Flushing can be performed in a retrograde or normograde direction. Retrograde flushing involves catheterizing the bile duct through the major duodenal papilla via an antimesenteric duodenotomy. Normograde flushing involves catheterizing the cystic duct. Either way does not impact short- or long-term survival, but it appears that normograde flushing results in fewer complications, and we recommend that this be attempted initially. It also makes intuitive sense to flush components in a normograde direction towards the bowel lumen. Normograde catheterization can be challenging to advance the catheter past the sharp angle from the cystic duct into the bile duct, but flushing can also be performed without fully advancing the catheter into the bile duct and duodenum, as long as one can visualize flow through the bile duct.

Histopathology – both the gallbladder and a liver biopsy should be submitted for histopathology.
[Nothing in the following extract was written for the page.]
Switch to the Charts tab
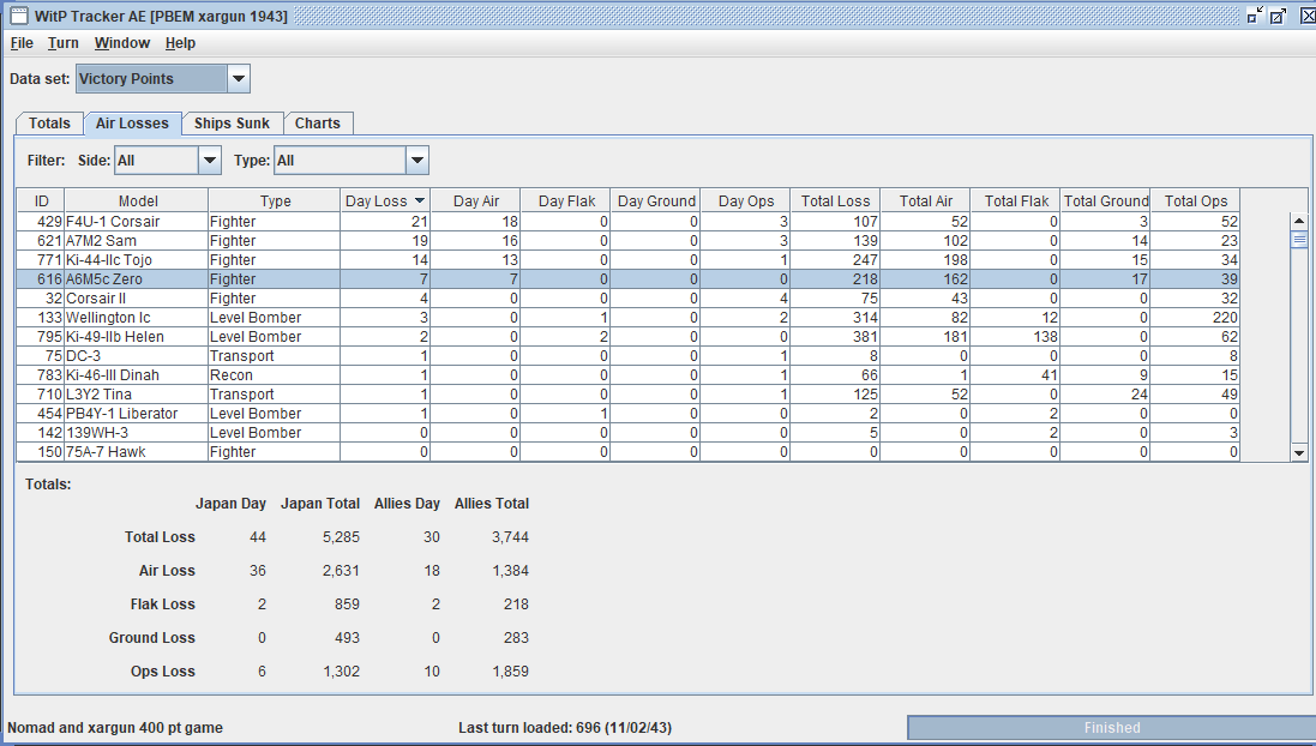 click(317, 123)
Some pathologists prefer several biopsies from multiple lobes.

Culture (bile and gallbladder wall) – Some studies report decreased survival with positive biliary culture, which occurs in about 20% of cases. Most common isolates are E. coli, Enterococcus spp, Clostridium spp, alpha-hemolytic Streptococcus, Acinetobacter spp, Staphylococcus epidermidis. Because of the more guarded outcome with bactibilia, all dogs undergoing cholecystectomy should receive empiric antimicrobial therapy, and a sample of bile and gallbladder wall should be submitted for aerobic and anaerobic cultures.

Choledochal stenting – the most common indication for temporary biliary stenting for GBM is when there is functional obstruction to the bile duct from pancreatitis. As cholecystoenterostomy should not be performed with GBM due to intrinsic pathology of the gallbladder, stenting may be the best way (cf cholecystostomy tube) of ensuring patency of the extrahepatic biliary tree until the obstruction has resolved. The stent is placed via an antimesenteric duodenotomy and can be a human choledochal stent with flange, pigtail catheter, or less ideally a shortened red rubber catheter sutured in place. A guidewire can be used to facilitate placement.

Abdominal drainage – Placement of a closed-suction abdominal drain should be considered in the face of bile peritonitis. Alternatives are planned relaparotomy, abdominal negative pressure therapy or open abdominal management.

The surgeon needs to be competent and prepared to perform multiple procedures when performing cholecystectomy for GBM. Surgical plans may alter in surgery and being able to make prudent and rational intra-operative decisions and carry them out in a timely fashion, logical order and with meticulous technique will impact short-term morbidity and mortality. The importance of long-term follow up is not to be underestimated.